Critics argue that statistical significance can be misleading because it sets an arbitrary threshold on the level of uncertainty science should be willing to accept. Roughly speaking, uncertainty is expressed as the likelihood of observing an experimental result by chance, assuming the effect being tested doesn’t actually exist. In statistical lingo this likelihood is known as p-value. Statistical significance typically requires a p-value of less than 5 per cent, or 0.05. A p-value of 0.049 is under the 5-per cent threshold; thus results returning that value are considered “significant.” If p=0.051, by contrast, the results are “not significant,” despite the tiny difference between the two values.

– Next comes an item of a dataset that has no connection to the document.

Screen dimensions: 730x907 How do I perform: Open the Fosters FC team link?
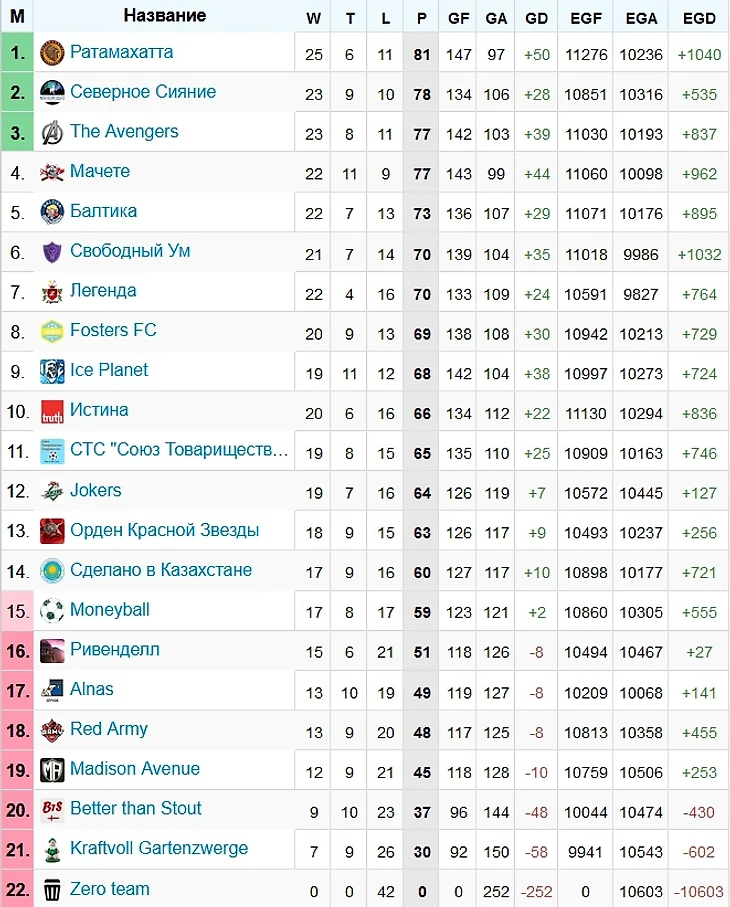pos(113,330)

This has led to myriad problems. One is that there’s a perceived crisis of reproducibility in science, in part because the p-value itself is uncertain: Flawlessly repeating the same experiment can produce different values, crossing the magical significance threshold in either direction. Another problem is the practice of (often innocently) testing many hypotheses and reporting only those that give statistically significant results.
The latter issue is nicely illustrated by the chocolate study, which was nothing but a sting operation designed to show how easy it is to draw international media attention to flashy results even when the underlying science is cringe-worthy. The experiment was real, but it had only 15 subjects. Worse, 18 different hypotheses were tested, including “chocolate reduces cholesterol” and “chocolate contributes to quality of sleep.” Life may very well be like a box of chocolates, but if you roll the dice enough times, you know exactly what you’re going to get: results that are both statistically significant and fallacious.
I agree that the term “statistical significance” is part of the problem; abandoning it is the right thing to do. In its place, statisticians advocate a more nuanced view of uncertainty. For example, scientists can report a range of possible conclusions that are compatible (to different degrees) with the data.
But the problem runs deeper. The broader issue is that the choice of a career in medicine, the life sciences or the social sciences (with some exceptions, like economics) isn’t typically indicative of a passion, or even an aptitude, for mathematics. Yet these sciences are thoroughly infused with statistics, and a shallow understanding of its principles gives rise to numerous fallacies.
In a 1994 editorial in the BMJ, the late English statistician Douglas Altman wrote that many medical researchers “are not ashamed (and some seem proud) to admit that they don’t know anything about statistics.” It does appear to be a sociological phenomenon.
To find examples of ignorance, one doesn’t even need to look for statistical subtleties. I was amused to read a few years ago of the “one in 48 million baby” who was born in Australia on the same date as her mother and her father. Under the assumptions presumably made by the good doctor who announced the miracle, the odds are actually 1 in 133,225 (1 in 365 squared, not 1 in 365 cubed). The same thing is likely to happen on any given day, somewhere in the world.
These anecdotes don’t amount to statistically significant (oops) evidence, but there are plenty of surveys showing widespread misuse of statistics.